ZACHARY BAKER  is a Graphic Designer and Craftsperson currently located on the historic West Side of Detroit. His practice is filtered through craft identity, focusing on publication, type, & brand identity systems. Feel free to reach out by email.

Crafted Works are here.
Personal Details are here.


Selected
Works




Project
Designer as Craftsperson

I have always been told [by my professors, and anyone of authority] that “to design is to create for others, but to create art is to create for oneself.”

Upon exploring other practices, like quilting, and printing by hand; I have found that notion to be untrue. Pulling inspiration from the various roles of designers in Ruben Pater’s CAPS LOCK, the role of The Designer as Craftsperson functions as a common, shared role between the designer and fine artist. To accompany this new role are 4 Craft facets that help Designers with little craft knowledge navigate this new role. They are Touch & Sight, Research & Meaning, Restraint/Not, and Process & Execution.
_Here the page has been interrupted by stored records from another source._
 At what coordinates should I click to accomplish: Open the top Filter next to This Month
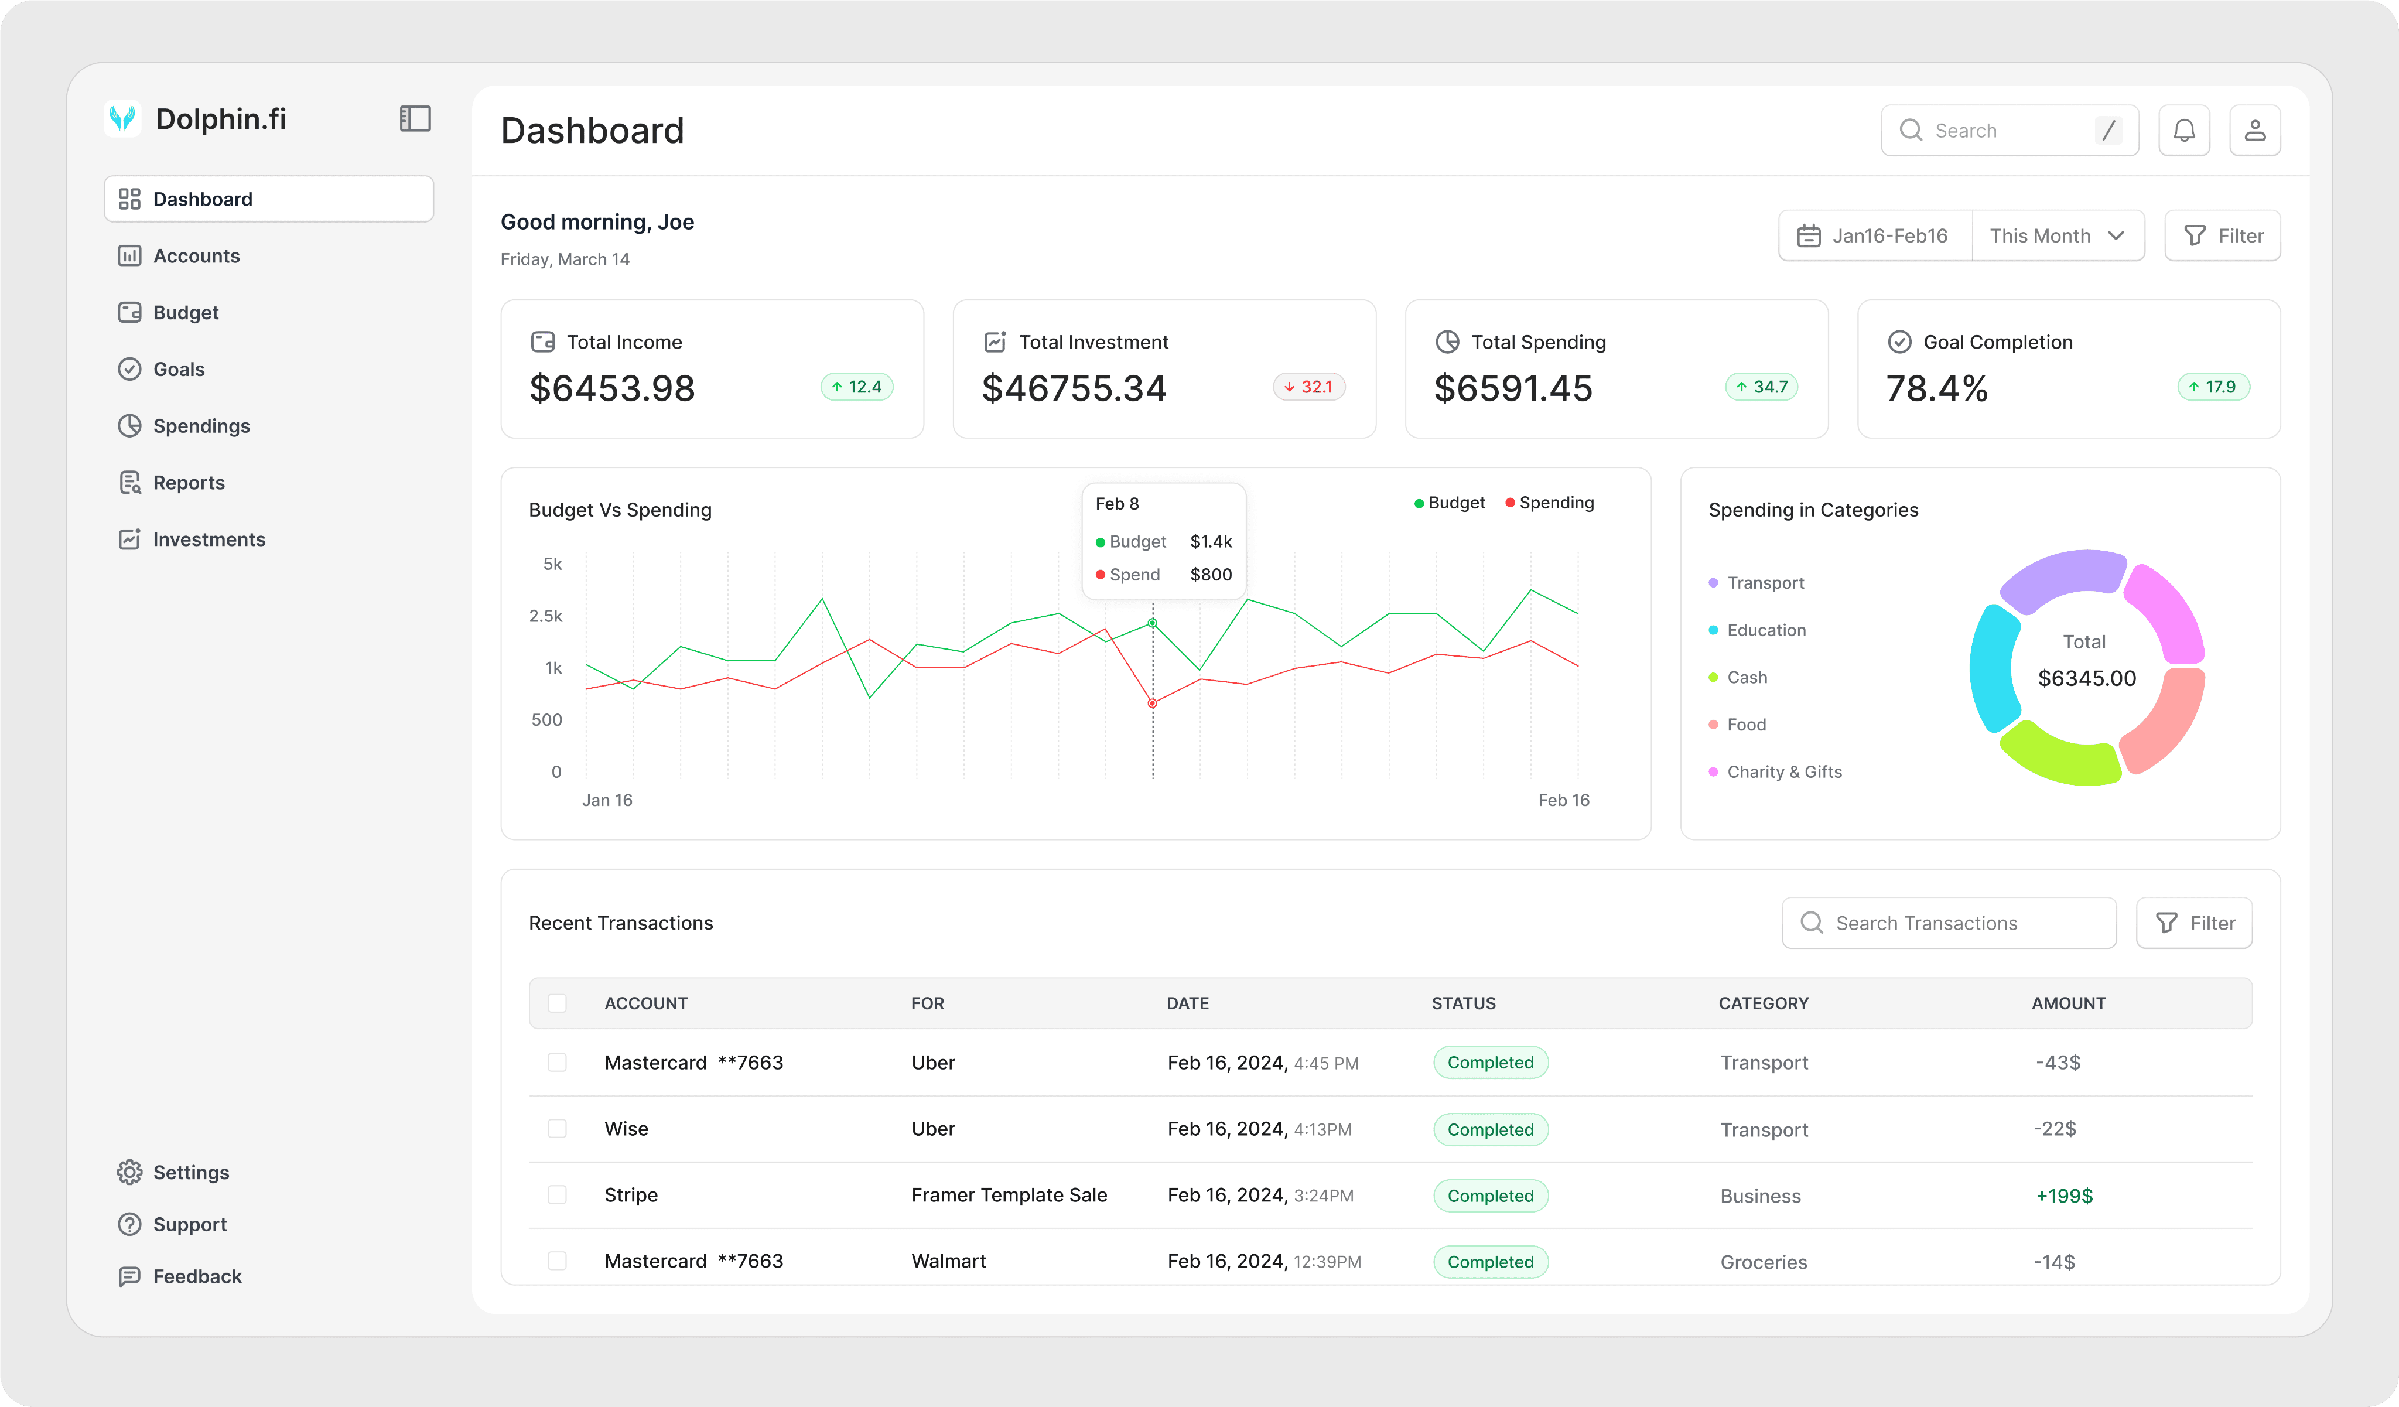(x=2222, y=236)
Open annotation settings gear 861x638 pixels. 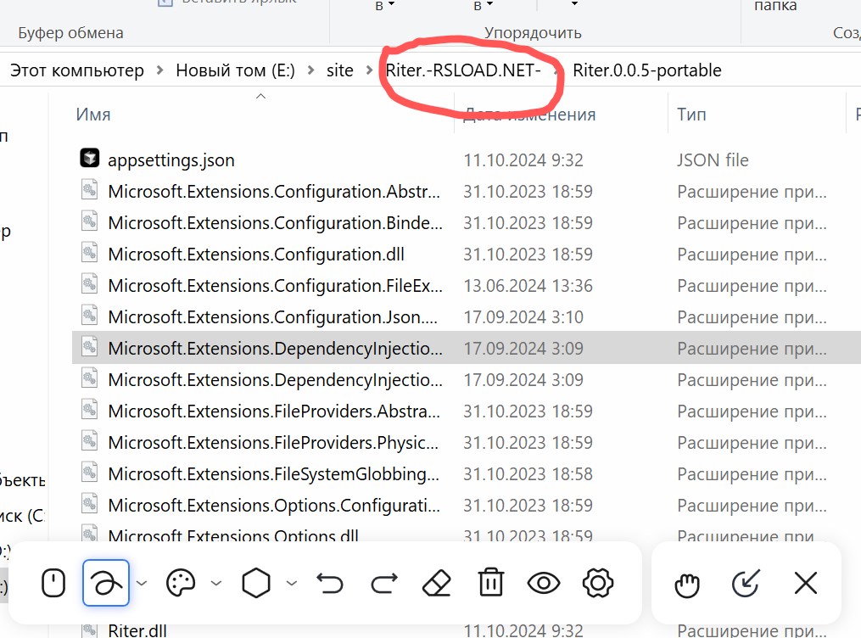point(598,583)
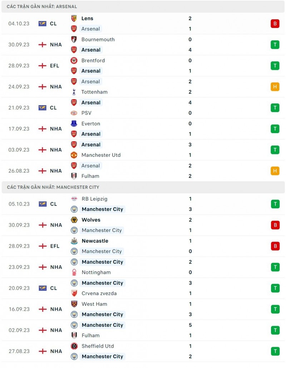The height and width of the screenshot is (368, 286).
Task: Click the Lens club crest
Action: [74, 19]
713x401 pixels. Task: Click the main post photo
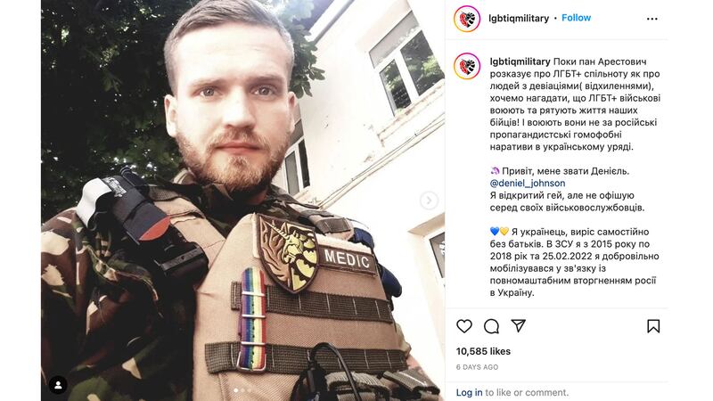(242, 201)
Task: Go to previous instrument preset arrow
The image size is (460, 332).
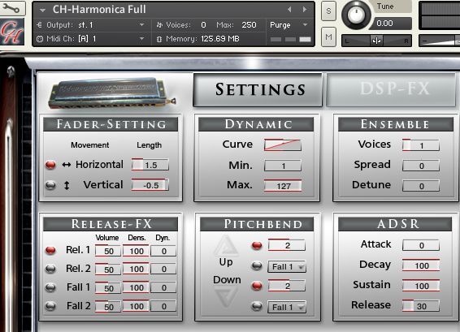Action: pyautogui.click(x=289, y=10)
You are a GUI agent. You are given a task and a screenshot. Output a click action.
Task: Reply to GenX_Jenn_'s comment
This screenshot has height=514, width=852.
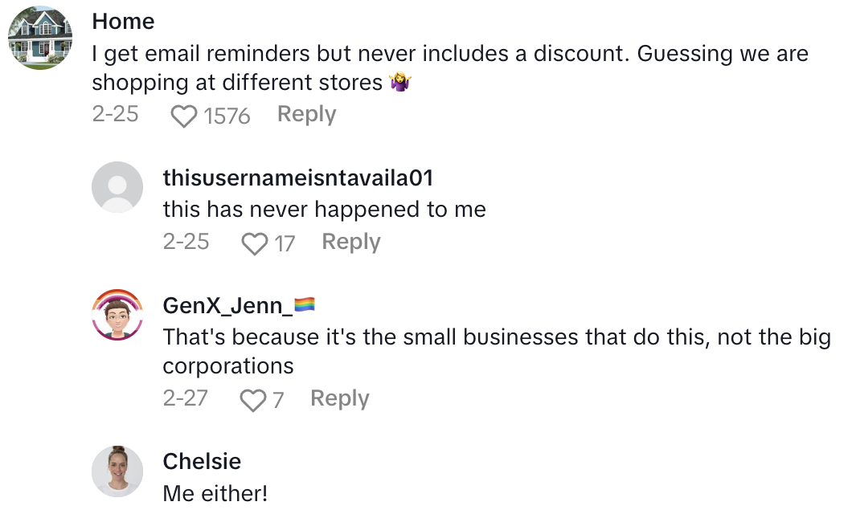339,398
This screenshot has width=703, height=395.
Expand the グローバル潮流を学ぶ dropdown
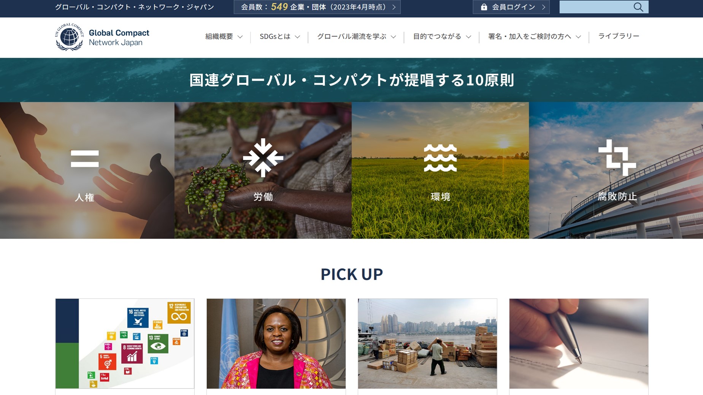[x=356, y=36]
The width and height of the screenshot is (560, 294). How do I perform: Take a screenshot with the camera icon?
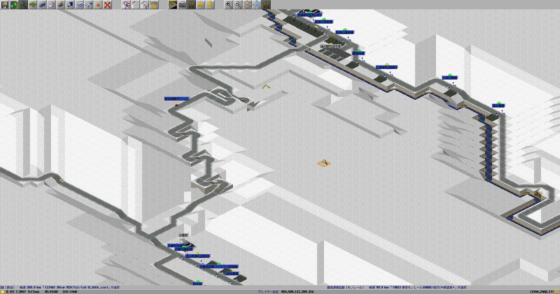(182, 5)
Following the chapter structure of CAPS LOCK, I created a publication to be repeated 3 times, each channeling a Craft facet. Note: This project is meant to be read, not merely browsed.




Publication One

Research & Meaning

Like Sight and Touch- Meaning and Research go hand in hand.
One cannot express the meaning of what one feels...without research, without context because if you don’t say it, no one knows what’s in your head.
Meaning makes work the antithesis of emptiness.
There is tangible realness, a weight to the objects and experiences we create.


Publication Two

Touch & Sight
Touch: it’s a catalyst for sight.

There is an idea of touch that prevails in my practice of Craft- feeling paper, looking for a texture that holds ink, or buying fabric by feel, imagining the way ink might fall into the cracks.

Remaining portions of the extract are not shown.